Any chance Star Alliance may be interested with them again in the future?
I hope so! But I don’t have any further insight right now.
Perhaps Virgin Australia will finally join *A and stop being the constant tease that its Atlantic cousin remains to this day – even with the partnership with Delta.
Nice partnership…with an airline no US-based flyer will actually be able to use until maybe 2030.

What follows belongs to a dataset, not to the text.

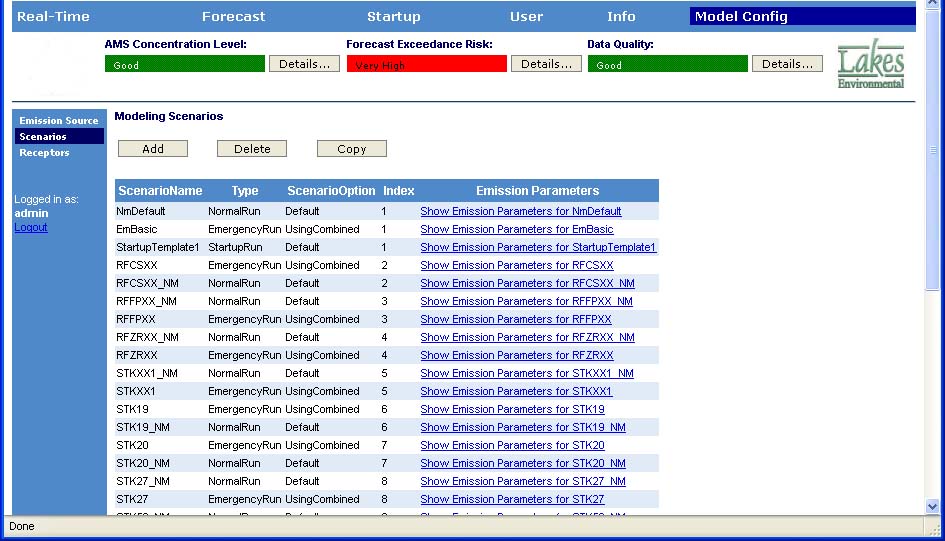The image size is (945, 541).
Task: Click the red Very High risk indicator
Action: tap(427, 65)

Every morning, I get out of bed , make myself a nice, hot cup of tea and log on to my computer. And the first thing I do, is log onto “Live and Let’s Fly” and read the goings on in the travel industry. I live in Sydney and worked for Ansett Australia for a number of years, so I still like to keep abreast with what’s happening within the airline industry. So I’m hoping that this alliance between Virgin Australia and United will result in lots of articles. It’s a particularly time for airlines, especially for Virgin Australia as it tries to work out exactly what kind of carrier it wishes to become, be it a competitor with Qantas/Jetstar Australia or a middle market airline that is above being a LCC, but not quite a full service carrier any longer. I look forward to reading articles in the future about this interesting set of dynamics….
Whatever it becomes it will never be as good as Ansett and the amazing people who worked there.